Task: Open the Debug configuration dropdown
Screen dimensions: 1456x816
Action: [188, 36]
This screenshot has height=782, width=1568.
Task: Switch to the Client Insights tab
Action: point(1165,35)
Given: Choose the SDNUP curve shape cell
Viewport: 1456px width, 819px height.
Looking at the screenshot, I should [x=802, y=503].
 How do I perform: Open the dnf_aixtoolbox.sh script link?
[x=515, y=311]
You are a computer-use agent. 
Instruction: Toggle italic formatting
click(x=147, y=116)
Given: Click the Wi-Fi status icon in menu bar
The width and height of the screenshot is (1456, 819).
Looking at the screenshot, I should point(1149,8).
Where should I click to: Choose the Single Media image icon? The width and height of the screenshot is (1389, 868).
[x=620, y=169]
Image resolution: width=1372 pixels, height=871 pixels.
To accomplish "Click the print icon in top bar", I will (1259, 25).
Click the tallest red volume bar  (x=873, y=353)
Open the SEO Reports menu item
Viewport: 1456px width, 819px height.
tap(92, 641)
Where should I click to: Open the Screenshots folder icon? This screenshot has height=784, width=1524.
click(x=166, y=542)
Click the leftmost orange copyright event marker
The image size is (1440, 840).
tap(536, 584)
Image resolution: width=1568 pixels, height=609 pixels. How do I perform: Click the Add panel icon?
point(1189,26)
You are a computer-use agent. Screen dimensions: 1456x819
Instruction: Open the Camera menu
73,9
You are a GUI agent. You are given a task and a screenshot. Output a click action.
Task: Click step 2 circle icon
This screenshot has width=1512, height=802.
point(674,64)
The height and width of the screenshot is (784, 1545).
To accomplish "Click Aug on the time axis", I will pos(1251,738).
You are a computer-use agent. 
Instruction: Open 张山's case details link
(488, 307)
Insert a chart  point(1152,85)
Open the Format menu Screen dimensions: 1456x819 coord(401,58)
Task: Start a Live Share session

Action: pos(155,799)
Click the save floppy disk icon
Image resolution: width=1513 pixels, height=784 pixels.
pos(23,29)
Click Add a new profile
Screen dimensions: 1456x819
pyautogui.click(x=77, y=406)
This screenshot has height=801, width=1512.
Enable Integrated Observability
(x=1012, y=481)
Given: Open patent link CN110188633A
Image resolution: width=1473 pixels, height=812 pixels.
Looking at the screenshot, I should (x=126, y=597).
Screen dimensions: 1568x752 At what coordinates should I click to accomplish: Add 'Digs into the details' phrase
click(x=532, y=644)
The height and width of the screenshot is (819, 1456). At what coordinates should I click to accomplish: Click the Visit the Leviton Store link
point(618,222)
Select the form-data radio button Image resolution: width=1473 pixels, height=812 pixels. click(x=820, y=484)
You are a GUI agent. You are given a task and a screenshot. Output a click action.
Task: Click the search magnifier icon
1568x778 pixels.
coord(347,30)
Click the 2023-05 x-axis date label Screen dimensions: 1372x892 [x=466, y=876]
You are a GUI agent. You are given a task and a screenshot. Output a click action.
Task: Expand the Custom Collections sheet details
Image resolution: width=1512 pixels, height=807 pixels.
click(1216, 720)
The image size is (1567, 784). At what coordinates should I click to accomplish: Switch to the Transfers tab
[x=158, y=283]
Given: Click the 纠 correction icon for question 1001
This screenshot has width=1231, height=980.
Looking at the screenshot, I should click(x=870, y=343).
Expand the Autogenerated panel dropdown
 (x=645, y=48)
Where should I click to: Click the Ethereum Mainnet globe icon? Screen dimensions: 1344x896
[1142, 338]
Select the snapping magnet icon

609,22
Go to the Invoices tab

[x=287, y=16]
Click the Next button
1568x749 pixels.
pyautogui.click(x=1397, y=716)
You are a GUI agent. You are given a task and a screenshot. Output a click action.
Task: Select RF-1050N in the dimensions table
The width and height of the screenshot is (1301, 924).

● ● ● ● ●

▶ Problem to work on
Using the entries above, output exactly the lines between the line holding "Screen dimensions: 1456x816" and the line holding "Insert a chart", end lines included, and nothing more.

▶ Solution to this task
Screen dimensions: 1456x816
Action: [188, 36]
This screenshot has height=782, width=1568.
Task: Switch to the Client Insights tab
Action: point(1165,35)
Given: Choose the SDNUP curve shape cell
Viewport: 1456px width, 819px height.
Looking at the screenshot, I should [x=802, y=503].
 How do I perform: Open the dnf_aixtoolbox.sh script link?
[x=515, y=311]
You are a computer-use agent. 
Instruction: Toggle italic formatting
click(x=147, y=116)
Given: Click the Wi-Fi status icon in menu bar
The width and height of the screenshot is (1456, 819).
Looking at the screenshot, I should point(1149,8).
Where should I click to: Choose the Single Media image icon? The width and height of the screenshot is (1389, 868).
[x=620, y=169]
Image resolution: width=1372 pixels, height=871 pixels.
To accomplish "Click the print icon in top bar", I will (1259, 25).
Click the tallest red volume bar  (x=873, y=353)
Open the SEO Reports menu item
Viewport: 1456px width, 819px height.
tap(92, 641)
Where should I click to: Open the Screenshots folder icon? This screenshot has height=784, width=1524.
click(x=166, y=542)
Click the leftmost orange copyright event marker
The image size is (1440, 840).
tap(536, 584)
Image resolution: width=1568 pixels, height=609 pixels. How do I perform: Click the Add panel icon?
point(1189,26)
You are a computer-use agent. Screen dimensions: 1456x819
Instruction: Open the Camera menu
73,9
You are a GUI agent. You are given a task and a screenshot. Output a click action.
Task: Click step 2 circle icon
This screenshot has width=1512, height=802.
point(674,64)
The height and width of the screenshot is (784, 1545).
To accomplish "Click Aug on the time axis", I will pos(1251,738).
You are a computer-use agent. 
Instruction: Open 张山's case details link
(488, 307)
Insert a chart  point(1152,85)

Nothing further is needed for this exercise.